11 December saw us moving up the Tongshyong stream and climbing scree to reach the left lateral moraine of Tongshyong glacier. In spite of poor visibility we made good progress and made Camp 1 at 4701 m. Poor visibility and intermittent snowfall continued overnight and the next day. It was difficult to take bearings on our maps and orient ourselves. Due to poor visibility, on 12 December we made an early camp. This was Camp 2 (4968 m).
On 13 December, the sky finally cleared and we realised that we were still far away from the small tributary glacier of Zemu Gap. This small tributary glacier meets Tongshyong near its head. We did a recce and load ferry and in the process had a good view of our objective.
Our observations revealed that there are two icefalls and one final head wall guarding Zemu Gap from any assault from Tongshyong. While the first icefall could be avoided by taking a scree gully on its true right; the second icefall has to be negotiated head on. Not much could be seen of the final head wall. With mixed feelings of hope and despair we came back to Camp 2.
On 14 December, we established Camp 3 above the first icefall, at 5250 m. From here we had good views of the second icefall. Thendup did a further recce that afternoon and returned optimistic. The weather seemed to be stable finally and we had a great view all around. We felt special to be in a place where very few have reached.

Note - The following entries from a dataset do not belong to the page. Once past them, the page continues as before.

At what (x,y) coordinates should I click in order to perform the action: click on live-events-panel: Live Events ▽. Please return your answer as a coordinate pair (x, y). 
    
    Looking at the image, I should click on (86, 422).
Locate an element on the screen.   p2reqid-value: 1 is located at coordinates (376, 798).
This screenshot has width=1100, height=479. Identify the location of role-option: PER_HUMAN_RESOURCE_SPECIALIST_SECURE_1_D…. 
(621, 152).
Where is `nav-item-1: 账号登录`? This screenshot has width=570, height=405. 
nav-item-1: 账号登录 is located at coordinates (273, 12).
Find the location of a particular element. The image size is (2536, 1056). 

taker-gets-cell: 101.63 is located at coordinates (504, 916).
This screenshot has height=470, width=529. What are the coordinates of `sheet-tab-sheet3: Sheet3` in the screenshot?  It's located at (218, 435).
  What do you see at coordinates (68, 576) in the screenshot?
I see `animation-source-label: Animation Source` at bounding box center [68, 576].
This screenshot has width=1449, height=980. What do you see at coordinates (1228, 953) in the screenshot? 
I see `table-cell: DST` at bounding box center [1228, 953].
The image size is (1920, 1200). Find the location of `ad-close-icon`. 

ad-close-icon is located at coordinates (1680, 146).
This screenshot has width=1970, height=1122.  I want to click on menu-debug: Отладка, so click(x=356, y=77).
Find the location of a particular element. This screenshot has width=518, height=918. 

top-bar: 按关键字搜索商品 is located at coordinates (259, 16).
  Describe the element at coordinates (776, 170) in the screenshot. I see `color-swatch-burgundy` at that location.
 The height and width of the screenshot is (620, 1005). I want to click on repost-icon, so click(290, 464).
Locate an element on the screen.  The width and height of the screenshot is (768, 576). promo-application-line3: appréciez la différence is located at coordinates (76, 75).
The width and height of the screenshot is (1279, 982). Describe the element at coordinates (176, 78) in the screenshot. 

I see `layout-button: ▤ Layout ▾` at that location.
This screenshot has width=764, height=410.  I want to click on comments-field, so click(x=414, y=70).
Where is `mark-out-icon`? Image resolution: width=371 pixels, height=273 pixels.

15 December, Thendup Sherpa, Anindya Mukherjee and Pemba Sherpa left Camp 3 at 5.15 a.m. It took them six hours to negotiate and climb the second icefall (250 m) and 200 m of the final head wall. The headwall was climbed by a rock route avoiding the overhanging blue ice that dominates the centre of the Gap. Standing on Zemu Gap, we felt very satisfied. We could see the upper Zemu glacier to our north, the junction of Twins glacier and Zemu glacier, Sugarloaf (6459 m) and surrounding mountains. To our east and ENE we could see the Simvu massif and its northern aspects. The summit of 6812 m (one of the Simvu twins) and peak 6587 m were also distinct. To our west a steep slope with threatening seracs climbed towards peak 7038 m. To our SSE we saw peak 6350 m (located at the head of South Simvu glacier) and to our south Pandim (6691 m), Tilman’s ‘snow col’ separating Talung and Tongshyong glaciers, Guicha la (4940 m), and peak 5962 m were noted. We took photographs and started to retrace our steps down. After many short pitches of down climbing and five abseils on rock and ice we were at the bottom of the second icefall and in relative safe zone. Next day, 16 December, we trekked down to our base. It took us three days to retrace our steps through the gorge and reach 6th Mile village and Mangan.
Team: Thendup Sherpa, Anindya Mukherjee, Pemba Sherpa, Phurtemba Sherpa, Gyalzen Sherpa.
First ‘documented’ ascent of Zemu Gap from the south achieved by an Indian team in December 2011.
This expedition won the first ‘Jagdish Nanavati Award for Excellence in Mountaineering’ in 2013 instituted by the Himalayan Club. (Ed.)